The works of Christian Vistan, Anne Riley, and Damla Tamer explore themes of transformation, memory, and the intersection of personal and collective histories. In their grandmother’s patchwork and referential painting, Vistan draws on their lineage of artmaking, creating from a place that points directly back to their familial relations, while attempting to collapse the space between them. This collapse, between an intergenerational memory and a present embodiment, is further echoed in Riley’s video, which considers what it means to experience an undefinable somatic shift when both speaking in and feeling through their ancestral Dene language. Meanwhile, Tamer’s oya needle lace (a traditional Turkish embroidery practice) intertwines aspects of nostalgic recollection, family history, and the socio-political narratives in which they exist.

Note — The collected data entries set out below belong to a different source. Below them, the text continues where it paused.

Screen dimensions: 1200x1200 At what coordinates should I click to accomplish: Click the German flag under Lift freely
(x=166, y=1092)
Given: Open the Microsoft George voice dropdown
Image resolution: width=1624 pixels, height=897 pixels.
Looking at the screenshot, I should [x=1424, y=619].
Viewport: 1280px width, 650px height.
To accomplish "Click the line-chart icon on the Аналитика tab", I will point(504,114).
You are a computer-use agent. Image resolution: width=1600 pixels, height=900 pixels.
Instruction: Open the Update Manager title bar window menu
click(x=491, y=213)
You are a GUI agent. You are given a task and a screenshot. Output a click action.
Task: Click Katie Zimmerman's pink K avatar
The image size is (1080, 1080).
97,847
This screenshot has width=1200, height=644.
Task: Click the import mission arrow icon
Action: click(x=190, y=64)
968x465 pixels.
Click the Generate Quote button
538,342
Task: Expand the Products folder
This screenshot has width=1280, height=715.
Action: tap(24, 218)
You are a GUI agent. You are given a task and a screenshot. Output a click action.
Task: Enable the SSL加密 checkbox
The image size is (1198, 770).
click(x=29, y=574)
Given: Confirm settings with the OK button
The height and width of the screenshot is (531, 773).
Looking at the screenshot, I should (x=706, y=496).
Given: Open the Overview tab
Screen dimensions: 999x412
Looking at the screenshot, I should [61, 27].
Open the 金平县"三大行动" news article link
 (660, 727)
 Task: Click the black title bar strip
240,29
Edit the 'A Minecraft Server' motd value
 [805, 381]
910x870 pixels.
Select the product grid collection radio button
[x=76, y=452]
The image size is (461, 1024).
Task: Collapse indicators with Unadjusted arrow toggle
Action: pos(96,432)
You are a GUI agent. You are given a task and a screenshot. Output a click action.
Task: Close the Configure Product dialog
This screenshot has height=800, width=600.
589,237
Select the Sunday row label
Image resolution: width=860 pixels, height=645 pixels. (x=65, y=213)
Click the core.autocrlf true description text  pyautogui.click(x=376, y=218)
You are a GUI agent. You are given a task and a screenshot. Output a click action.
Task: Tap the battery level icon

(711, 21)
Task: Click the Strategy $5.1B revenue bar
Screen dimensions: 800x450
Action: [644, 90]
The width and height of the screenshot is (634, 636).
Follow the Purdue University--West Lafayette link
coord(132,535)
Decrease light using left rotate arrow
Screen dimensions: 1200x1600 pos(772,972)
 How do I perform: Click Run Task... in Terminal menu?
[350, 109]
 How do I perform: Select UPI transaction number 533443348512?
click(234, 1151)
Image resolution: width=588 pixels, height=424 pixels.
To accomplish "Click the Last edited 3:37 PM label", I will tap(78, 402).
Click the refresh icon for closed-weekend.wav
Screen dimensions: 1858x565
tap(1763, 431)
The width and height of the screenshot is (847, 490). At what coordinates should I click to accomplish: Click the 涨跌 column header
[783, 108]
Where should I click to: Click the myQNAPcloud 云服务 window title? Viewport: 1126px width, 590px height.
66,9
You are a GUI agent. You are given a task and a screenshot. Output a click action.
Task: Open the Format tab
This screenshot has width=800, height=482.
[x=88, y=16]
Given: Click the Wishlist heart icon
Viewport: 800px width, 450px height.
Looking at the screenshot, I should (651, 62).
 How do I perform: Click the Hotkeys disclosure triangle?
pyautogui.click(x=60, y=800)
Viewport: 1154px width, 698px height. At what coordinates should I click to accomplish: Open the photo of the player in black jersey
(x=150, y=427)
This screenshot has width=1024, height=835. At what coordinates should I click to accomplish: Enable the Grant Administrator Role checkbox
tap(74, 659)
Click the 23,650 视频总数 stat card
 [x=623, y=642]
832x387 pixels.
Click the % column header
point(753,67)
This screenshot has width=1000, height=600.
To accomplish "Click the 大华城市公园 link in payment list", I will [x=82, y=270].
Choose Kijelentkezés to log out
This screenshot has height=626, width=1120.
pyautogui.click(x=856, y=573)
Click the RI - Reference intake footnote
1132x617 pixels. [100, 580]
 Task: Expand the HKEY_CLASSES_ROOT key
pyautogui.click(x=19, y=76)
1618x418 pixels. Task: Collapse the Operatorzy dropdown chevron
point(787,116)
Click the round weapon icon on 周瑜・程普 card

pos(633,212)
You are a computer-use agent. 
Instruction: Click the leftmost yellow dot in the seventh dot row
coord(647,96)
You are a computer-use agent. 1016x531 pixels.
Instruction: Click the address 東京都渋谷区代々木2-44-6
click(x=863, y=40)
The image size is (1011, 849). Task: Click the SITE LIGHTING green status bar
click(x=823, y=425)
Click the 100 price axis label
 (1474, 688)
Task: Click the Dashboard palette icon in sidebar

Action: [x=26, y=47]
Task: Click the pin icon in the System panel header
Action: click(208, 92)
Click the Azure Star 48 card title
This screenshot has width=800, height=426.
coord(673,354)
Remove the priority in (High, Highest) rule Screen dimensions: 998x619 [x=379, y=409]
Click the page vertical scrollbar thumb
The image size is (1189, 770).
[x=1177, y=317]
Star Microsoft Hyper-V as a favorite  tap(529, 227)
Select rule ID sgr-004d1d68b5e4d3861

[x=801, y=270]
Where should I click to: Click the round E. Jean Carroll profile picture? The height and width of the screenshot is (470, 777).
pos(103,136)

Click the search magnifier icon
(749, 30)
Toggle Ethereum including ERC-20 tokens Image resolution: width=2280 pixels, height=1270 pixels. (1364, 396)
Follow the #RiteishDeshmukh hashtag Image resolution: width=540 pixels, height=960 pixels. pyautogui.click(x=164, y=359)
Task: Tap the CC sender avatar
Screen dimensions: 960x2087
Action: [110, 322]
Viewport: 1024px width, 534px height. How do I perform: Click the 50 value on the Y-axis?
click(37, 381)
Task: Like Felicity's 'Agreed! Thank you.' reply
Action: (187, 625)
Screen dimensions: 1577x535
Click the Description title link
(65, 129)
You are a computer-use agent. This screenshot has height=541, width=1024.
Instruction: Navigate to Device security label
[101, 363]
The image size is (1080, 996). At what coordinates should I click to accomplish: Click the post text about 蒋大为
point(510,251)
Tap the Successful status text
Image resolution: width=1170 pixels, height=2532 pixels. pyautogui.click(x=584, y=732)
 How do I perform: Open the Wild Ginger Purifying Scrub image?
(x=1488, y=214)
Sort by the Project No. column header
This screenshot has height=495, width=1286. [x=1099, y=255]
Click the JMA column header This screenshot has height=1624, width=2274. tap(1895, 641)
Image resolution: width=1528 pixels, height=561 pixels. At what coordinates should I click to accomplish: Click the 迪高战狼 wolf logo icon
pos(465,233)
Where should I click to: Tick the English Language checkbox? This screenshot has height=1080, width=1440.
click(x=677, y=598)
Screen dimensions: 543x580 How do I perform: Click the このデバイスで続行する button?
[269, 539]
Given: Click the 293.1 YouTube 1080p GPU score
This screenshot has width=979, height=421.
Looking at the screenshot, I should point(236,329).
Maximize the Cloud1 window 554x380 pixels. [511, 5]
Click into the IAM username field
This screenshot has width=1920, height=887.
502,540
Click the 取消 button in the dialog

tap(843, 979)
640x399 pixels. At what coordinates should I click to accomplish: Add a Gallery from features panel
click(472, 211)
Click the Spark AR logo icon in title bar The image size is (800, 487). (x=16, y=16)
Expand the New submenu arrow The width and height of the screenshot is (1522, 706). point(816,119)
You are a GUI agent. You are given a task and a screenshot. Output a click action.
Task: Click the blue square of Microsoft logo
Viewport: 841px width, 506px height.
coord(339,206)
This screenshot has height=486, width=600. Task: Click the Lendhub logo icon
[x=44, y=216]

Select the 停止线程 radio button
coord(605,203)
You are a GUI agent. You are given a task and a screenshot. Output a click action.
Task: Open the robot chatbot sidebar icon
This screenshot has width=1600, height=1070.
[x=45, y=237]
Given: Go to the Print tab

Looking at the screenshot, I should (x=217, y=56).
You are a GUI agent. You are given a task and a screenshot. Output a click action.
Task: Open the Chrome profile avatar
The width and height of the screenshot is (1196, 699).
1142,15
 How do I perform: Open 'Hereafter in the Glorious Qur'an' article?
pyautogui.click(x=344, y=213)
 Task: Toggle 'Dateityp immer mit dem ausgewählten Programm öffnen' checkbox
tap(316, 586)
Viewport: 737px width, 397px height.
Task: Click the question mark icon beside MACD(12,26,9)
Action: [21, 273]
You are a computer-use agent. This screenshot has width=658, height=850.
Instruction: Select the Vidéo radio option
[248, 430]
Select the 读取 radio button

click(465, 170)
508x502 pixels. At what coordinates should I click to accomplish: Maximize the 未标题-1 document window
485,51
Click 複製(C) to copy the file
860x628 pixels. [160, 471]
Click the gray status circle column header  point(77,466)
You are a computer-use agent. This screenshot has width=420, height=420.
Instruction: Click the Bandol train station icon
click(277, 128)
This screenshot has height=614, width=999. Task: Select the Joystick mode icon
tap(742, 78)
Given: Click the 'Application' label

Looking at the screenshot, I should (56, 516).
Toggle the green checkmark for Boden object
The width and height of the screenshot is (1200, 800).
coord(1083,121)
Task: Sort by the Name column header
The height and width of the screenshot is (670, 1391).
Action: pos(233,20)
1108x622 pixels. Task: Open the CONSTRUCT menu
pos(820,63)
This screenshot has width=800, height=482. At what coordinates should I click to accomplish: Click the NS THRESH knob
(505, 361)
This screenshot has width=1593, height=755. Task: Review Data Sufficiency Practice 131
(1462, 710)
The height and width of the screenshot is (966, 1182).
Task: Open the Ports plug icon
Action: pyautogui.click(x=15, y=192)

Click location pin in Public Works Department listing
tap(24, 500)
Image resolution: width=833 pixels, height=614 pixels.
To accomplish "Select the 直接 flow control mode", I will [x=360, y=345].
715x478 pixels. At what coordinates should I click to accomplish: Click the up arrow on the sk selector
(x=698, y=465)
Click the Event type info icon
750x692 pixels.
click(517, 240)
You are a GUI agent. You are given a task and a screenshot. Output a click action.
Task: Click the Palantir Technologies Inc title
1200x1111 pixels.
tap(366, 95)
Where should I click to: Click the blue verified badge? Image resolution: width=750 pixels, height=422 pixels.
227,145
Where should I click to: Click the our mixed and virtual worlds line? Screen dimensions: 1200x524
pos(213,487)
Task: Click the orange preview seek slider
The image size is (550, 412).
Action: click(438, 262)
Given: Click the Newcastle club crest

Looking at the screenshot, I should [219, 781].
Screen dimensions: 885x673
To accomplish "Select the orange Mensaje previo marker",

Working with kin in their artmaking is also integral to the practice of Manuel Axel Strain. Utilizing Coast Salish formline to insert depictions of their brother and nephew, Strain refutes euro-centric imagery by establishing contemporary Indigenous existence in the forefront, thereby presenting a vision of presence and continuum. Strain's intervention into Western painting traditions and Jordan Hill's exploration of urban landscapes intersect in their shared commitment to disrupting narratives of imperial legacy and challenging colonial gaze. Hill's work interrogates the act of construction and urban architecture, exposing the facades and power dynamics that perpetuate the built structures that have destroyed our natural, native environments.

For Lauren Crazybull and Solomon Chiniquay, the themes of asserting presence and questioning authenticity is further echoed in their practices. Crazybull’s figurative painting recontextualizes the colour red through a process of reclamation and the depiction of present-day Indigenous life, as captured by a filtered camera, and rendered in crimson oil. Navigating the complexities of representation while asserting the multiplicity of Indigenous experience is also prominent in the work of Chiniquay, whose documentary-style photography portrays intimate scenes in their home community of Morley, on Treaty 7 territory, and offers a nuanced reflection on the emotions and banality of everyday existence. 

Imbuing renewed meaning to everyday actions also comes through in the works of Odera Igbokwe and Katayoon Yousefbigloo, as routine activities become moments of ritualized practice. Through a contemporary exploration of Afro-diasporic spiritualism, Igbokwe paints divinity cultivated in ordinary tasks, revealing a sacredness in the mundane. Similarly, Yousefbigloo redefines the concept of ritual through their work, as seen in their scratch-and-win image transferred onto aluminum. For Yousefbigloo, ritual is found in repetition and the passage of time, transforming what might seem like a mere game of chance into a ceremonial practice of manifestation and intention-setting.